- **WHAT NEEDS TO BE DONE**:
Could you please return each line of the data that has the word "chevron"?

- **DATA TO EXAMINE**:

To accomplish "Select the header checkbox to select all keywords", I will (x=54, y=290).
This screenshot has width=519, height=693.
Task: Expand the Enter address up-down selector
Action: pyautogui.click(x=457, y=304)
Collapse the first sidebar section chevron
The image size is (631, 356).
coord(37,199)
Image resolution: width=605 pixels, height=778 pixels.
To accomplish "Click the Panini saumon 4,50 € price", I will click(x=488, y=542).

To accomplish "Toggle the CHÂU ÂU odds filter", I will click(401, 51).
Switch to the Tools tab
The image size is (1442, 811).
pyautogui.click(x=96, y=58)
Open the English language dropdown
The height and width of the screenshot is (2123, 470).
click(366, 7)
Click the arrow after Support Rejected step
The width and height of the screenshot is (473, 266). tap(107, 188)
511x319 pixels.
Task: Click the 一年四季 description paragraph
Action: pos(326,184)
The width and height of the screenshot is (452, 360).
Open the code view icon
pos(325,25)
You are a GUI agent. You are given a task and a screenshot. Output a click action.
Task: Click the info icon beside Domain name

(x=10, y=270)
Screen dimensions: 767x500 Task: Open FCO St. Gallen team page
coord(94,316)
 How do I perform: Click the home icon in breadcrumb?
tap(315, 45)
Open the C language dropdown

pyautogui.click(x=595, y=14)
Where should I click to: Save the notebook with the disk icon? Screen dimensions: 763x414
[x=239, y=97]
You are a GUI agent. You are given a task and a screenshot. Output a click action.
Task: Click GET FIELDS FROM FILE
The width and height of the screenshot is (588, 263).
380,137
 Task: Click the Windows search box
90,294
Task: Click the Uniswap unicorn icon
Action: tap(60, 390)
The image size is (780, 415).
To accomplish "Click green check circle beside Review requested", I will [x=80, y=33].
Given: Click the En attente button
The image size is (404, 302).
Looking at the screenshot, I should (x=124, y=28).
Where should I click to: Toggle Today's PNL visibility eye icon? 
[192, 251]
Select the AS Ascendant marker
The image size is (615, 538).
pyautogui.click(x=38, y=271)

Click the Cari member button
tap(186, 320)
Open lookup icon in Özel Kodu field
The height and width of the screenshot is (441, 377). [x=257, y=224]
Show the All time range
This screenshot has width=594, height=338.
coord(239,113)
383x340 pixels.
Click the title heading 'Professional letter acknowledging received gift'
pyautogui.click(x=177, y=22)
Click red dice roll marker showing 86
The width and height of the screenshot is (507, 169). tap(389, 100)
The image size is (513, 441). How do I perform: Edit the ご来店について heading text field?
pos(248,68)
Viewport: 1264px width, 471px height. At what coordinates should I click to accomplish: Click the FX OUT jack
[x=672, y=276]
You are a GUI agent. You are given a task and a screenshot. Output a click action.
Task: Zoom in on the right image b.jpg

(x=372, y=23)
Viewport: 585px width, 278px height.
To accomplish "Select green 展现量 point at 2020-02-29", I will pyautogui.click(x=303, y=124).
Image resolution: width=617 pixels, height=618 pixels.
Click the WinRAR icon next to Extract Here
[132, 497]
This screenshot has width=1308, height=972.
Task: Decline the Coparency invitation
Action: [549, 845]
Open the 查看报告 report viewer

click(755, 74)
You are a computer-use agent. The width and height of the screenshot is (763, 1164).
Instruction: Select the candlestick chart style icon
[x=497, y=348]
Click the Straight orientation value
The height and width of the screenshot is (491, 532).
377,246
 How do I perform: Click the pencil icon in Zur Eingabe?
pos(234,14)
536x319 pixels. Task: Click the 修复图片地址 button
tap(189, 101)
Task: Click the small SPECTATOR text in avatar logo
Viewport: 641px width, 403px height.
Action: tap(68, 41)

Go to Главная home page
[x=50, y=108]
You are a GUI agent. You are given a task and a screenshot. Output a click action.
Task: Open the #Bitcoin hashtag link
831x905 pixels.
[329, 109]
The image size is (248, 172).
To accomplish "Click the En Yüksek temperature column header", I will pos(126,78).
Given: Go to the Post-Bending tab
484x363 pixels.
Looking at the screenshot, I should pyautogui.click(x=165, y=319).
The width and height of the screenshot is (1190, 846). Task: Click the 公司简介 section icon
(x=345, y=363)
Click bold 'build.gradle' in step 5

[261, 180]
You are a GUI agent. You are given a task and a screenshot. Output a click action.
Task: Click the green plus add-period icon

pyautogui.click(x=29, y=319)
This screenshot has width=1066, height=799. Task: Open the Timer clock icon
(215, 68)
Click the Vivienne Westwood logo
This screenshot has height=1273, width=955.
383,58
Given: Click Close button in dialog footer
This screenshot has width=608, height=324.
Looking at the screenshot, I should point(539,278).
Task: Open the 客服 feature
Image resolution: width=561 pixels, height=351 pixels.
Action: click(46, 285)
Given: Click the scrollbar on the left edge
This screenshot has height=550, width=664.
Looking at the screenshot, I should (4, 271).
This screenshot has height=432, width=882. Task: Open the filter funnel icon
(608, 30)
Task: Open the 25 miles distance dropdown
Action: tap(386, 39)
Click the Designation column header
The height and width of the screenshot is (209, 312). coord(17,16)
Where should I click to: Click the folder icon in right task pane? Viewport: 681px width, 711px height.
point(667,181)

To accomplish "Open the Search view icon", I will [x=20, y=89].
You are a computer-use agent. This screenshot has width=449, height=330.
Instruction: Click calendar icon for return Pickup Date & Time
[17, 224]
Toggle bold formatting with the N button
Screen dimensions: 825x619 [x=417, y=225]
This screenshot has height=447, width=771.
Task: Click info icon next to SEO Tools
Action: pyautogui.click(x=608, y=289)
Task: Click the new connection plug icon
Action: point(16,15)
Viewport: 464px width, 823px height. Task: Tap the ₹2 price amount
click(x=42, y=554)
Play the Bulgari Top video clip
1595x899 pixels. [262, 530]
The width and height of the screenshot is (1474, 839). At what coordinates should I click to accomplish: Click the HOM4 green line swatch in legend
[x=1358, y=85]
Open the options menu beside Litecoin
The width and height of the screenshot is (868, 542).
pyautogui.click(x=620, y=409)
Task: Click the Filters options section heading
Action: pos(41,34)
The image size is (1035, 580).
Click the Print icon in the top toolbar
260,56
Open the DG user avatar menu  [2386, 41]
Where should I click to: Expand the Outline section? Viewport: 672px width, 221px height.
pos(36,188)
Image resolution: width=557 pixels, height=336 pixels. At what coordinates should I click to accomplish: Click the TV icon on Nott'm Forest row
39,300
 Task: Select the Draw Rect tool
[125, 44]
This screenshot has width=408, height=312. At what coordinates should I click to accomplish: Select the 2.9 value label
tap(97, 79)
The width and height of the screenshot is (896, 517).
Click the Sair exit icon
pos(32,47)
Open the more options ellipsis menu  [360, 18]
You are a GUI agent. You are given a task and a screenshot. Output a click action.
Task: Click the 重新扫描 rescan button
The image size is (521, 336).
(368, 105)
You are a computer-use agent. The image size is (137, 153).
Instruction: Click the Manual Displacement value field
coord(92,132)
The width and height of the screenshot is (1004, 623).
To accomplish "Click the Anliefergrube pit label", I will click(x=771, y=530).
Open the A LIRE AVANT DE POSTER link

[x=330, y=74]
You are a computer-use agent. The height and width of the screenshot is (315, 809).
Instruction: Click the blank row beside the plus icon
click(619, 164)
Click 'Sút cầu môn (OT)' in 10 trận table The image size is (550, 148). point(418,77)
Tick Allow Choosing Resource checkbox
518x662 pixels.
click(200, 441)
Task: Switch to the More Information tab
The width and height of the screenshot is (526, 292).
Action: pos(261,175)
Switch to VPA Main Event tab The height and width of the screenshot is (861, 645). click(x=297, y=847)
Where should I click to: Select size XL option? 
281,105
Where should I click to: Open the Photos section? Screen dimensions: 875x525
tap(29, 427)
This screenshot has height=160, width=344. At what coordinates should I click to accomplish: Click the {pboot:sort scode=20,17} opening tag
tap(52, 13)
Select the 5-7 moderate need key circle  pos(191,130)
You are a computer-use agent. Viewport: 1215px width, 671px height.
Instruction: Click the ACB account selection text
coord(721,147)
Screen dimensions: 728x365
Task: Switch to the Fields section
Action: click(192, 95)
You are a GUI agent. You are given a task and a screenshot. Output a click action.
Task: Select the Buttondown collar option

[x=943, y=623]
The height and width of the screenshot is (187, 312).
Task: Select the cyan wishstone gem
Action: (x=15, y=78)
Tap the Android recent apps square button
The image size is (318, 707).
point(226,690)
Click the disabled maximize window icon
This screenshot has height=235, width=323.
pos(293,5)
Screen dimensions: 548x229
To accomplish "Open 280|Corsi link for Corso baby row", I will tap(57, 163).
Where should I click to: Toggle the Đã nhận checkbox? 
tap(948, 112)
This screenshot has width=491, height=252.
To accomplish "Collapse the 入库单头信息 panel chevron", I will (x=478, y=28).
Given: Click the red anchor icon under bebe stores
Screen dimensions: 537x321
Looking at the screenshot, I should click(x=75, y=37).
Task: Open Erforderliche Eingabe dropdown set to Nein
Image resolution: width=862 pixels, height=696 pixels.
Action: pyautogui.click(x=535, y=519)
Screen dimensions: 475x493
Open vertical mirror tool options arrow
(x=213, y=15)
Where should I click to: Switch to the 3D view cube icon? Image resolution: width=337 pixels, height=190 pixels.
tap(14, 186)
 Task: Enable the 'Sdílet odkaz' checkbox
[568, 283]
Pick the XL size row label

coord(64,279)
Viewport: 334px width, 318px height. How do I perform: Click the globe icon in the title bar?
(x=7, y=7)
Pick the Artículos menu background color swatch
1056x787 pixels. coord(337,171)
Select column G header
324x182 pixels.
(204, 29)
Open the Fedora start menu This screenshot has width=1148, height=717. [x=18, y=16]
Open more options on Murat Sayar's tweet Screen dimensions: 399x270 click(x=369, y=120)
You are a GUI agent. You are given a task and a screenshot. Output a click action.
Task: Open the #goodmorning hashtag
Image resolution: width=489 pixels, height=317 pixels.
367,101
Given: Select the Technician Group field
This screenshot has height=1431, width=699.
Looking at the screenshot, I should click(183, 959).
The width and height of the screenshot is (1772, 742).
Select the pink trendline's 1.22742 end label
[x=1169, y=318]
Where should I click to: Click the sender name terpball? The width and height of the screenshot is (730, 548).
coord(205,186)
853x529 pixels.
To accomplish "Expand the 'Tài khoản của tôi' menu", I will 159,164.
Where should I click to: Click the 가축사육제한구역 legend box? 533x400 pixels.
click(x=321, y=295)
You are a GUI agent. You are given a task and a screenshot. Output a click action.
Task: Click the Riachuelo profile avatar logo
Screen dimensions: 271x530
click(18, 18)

- **EXERCISE SOLUTION**:
Collapse the first sidebar section chevron
To accomplish "Collapse the 入库单头信息 panel chevron", I will (x=478, y=28).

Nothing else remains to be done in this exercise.